Хозяйство его, со времени женитьбы все более и более принимавшее другое направление, теперь совершенно изменилось. Все прежние начинания хозяйственные, имеющие общие цели, понемногу оставлялись и теперь были совершенно оставлены. Общие планы в хозяйстве, какие у него бывали прежде, тоже были оставлены <…> Прежде, при каждом представлявшемся хозяйственном вопросе, он сверялся с своей теорией и бывал в сомнении, как поступить, теперь же, хотя у него не было никакой теории, у него никогда не было сомнений. Он, отдаваясь только своему внутреннему чувству руководствуясь только личной выгодой и совестью, твердо знал, что надо и что не надо делать. Так, дальние земли, которые были в общем артел[ьном] влад[ении][1293], он, хотя и против теории, зная, что так надо, отдал внаймы. Ближние земли, несмотря на продолжавшийся убыток, он пахал сам и продолжал навозить и жалеть[1294].

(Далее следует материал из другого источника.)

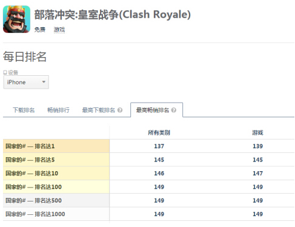Click value 137 in the 所有类别 column
295x227 pixels.
point(159,146)
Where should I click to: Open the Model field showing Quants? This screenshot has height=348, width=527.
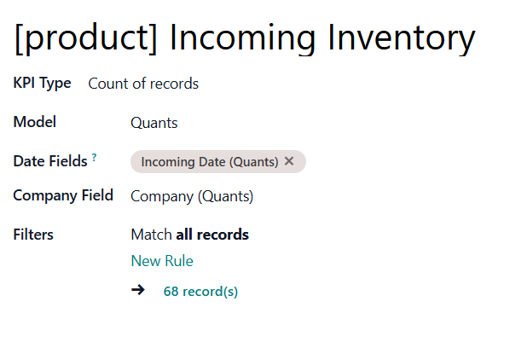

Вспомним сцену диспута на пасеке, следующую и в ОТ, и в черновиках за главами о занятиях героя в деревне и его религиозном опыте: уже достигший просветления Левин говорит Кознышеву, что у него по отношению к угнетенным славянам нет того «непосредственного чувства», которому можно было бы отдаться (675/8:15). В процитированном пассаже из исходной редакции эпилога Толстой, как мы видим, в процессе писания сразу же заменил похожее выражение: «отдаваясь только своему внутреннему чувству» — чем-то другим, а именно конкретизацией нового подхода Левина к хозяйству и работникам. В следующей редакции этих глав поиск подходящей характеристики того, как работает новый нравственный компас Левина, продолжился:

Теперь же, когда он только отдавался своему влеченью чувству, он не испытывал упрека совести, огорчая кого-нибудь, потому что знал, что источник его деятельности не мысль, а чувство, вложенное в него и в котором он не виноват. Но на то, до какой степени можно было отдаваться этому чувству, у него был внутренний судья, голос которого он ясно слышал[1295].

И этот вариант не уцелел после одной из очередных правок, но в континууме авантекста приведенные формулировки, хотя затем и отброшенные, не случайны: они предзнаменовывают дальнейшее развертывание мотива чувства или наития (показательна в этой связи проба слова «влеченье») как благой альтернативы самодовлеющему разуму и целеполаганию. Названному мотиву и посвящено центральное звено глав Части 8, к которому Толстой перешел в исходном автографе после зарисовки хозяйства.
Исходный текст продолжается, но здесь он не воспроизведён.